Some of these problems have commercial applications, some are strictly of
value to the government, and some are so far out there that no one's really
sure where they'll end up (how again was ARPAnet supposed to be used for
defense?).

Two different points:

The problem with commercializing government technology is that you need an
entrepreneur to push it. The labs do make overtures to allow their well-paid
and securely-employed scientists to leave the nest, but the scientists seldom
want to stop being scientists, give up a comfortable and tenured six-figure
income, to network and sell when if they wanted to network and sell they
wouldn't have gone for the Ph.D. in the first place.

If I'm in a metro area where I can, without moving, find a job making a
comfortable living doing what I like after my startup fails, I'm much more
likely to take that plunge. In "company towns" like Los Alamos or Oak Ridge,
there really isn't any chance of that.

This leaves a relay baton drop between scientists who don't sell and would-be
entrepreneurs with nothing worth selling.

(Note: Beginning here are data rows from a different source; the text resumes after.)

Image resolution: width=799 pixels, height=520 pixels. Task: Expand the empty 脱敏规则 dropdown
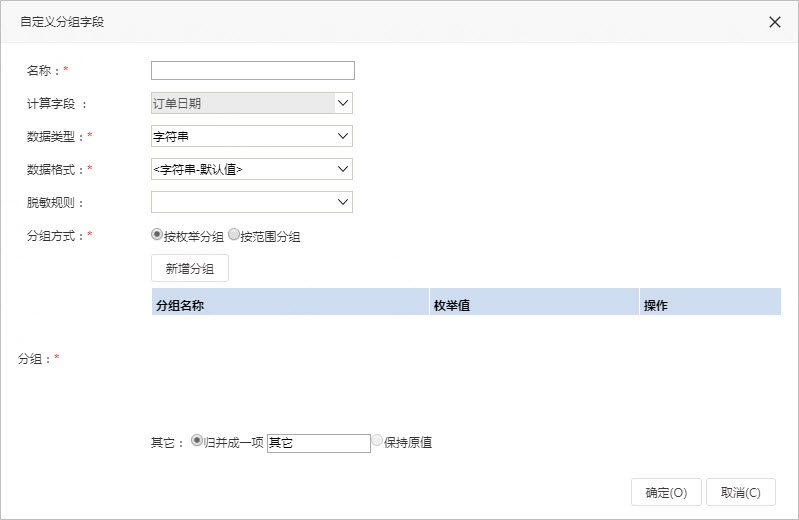click(x=252, y=202)
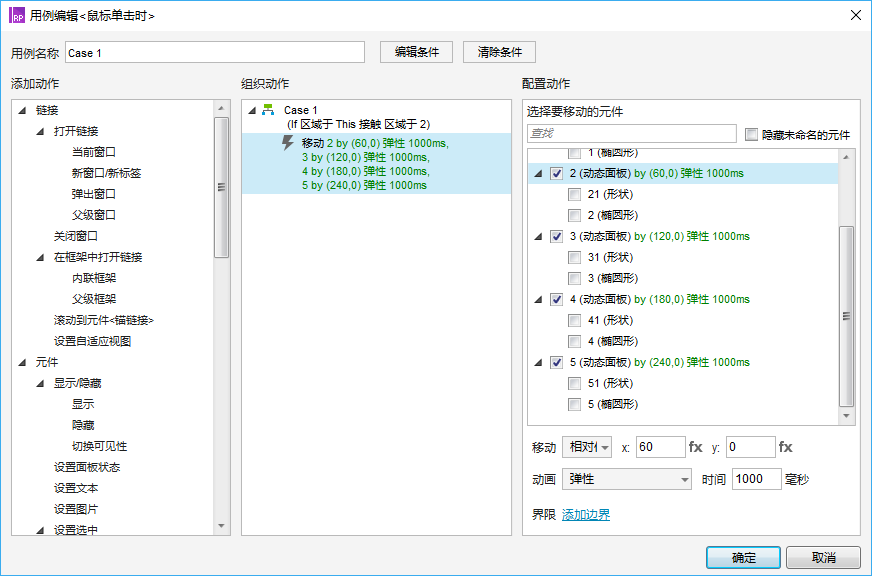The height and width of the screenshot is (576, 872).
Task: Enable 隐藏未命名的元件 checkbox
Action: [752, 134]
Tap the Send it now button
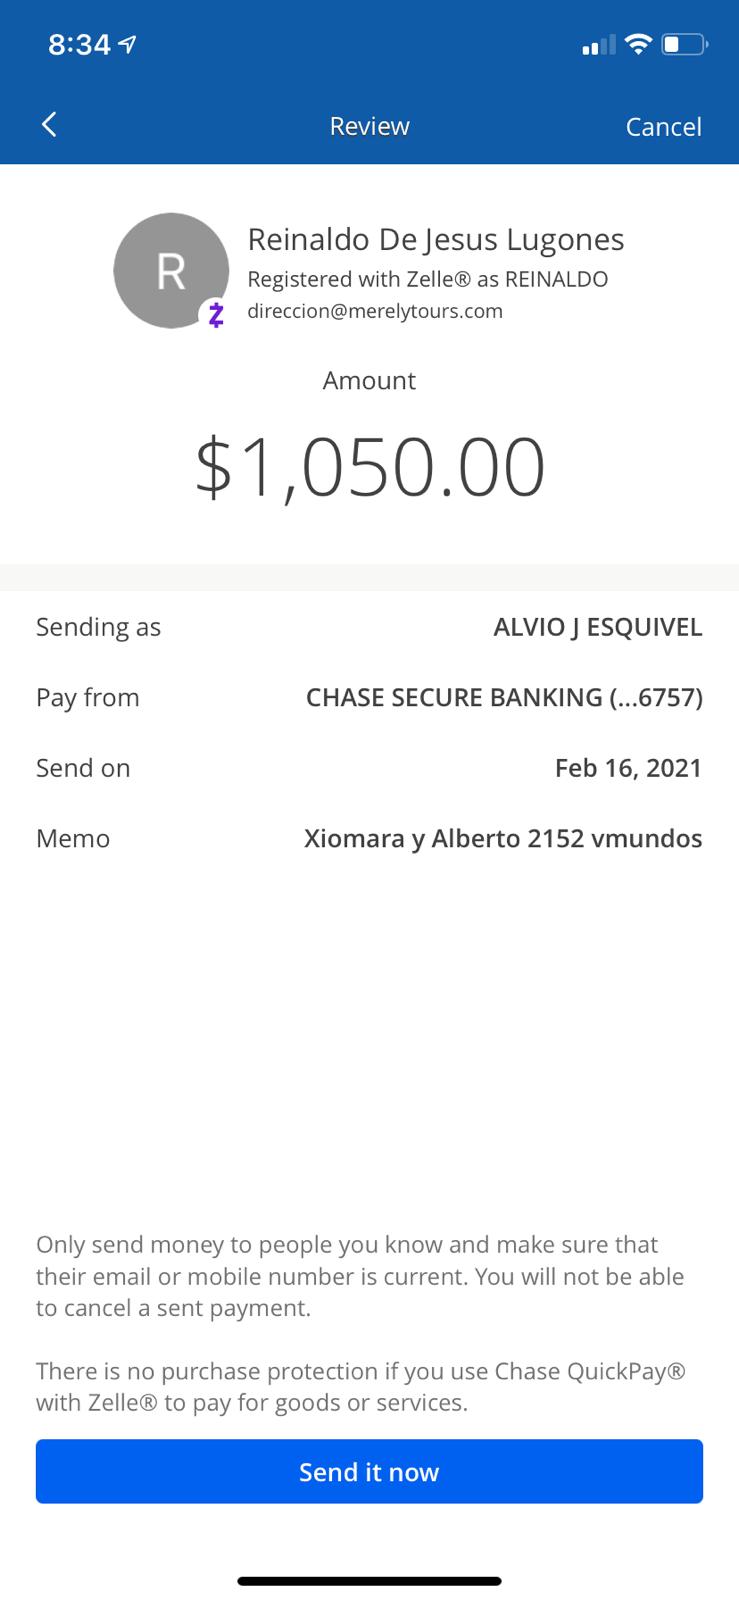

No problem, the labs can license their stuff out. Problem, the terms of these
licenses usually carve out a pretty generous chunk for the lab that spawned
the technology, and the implicit terms include delays and risk of
expropriation.

The terms of the lab carveout are often pre-ordained, based on revenues
instead of margins, and don't take into account whether or not a business
model can support them (because it has to be fair and defensible, and how do
you know ahead of time what's fair?).

This leaves a would-be licensor to choose between many worthy projects, and as
you want to be close both to your inventor and possible funding sources, this
creates a bias toward licensing big-city lab technologies like those found at
ANL, LLNL, LBL, NREL, and SNL-Livermore.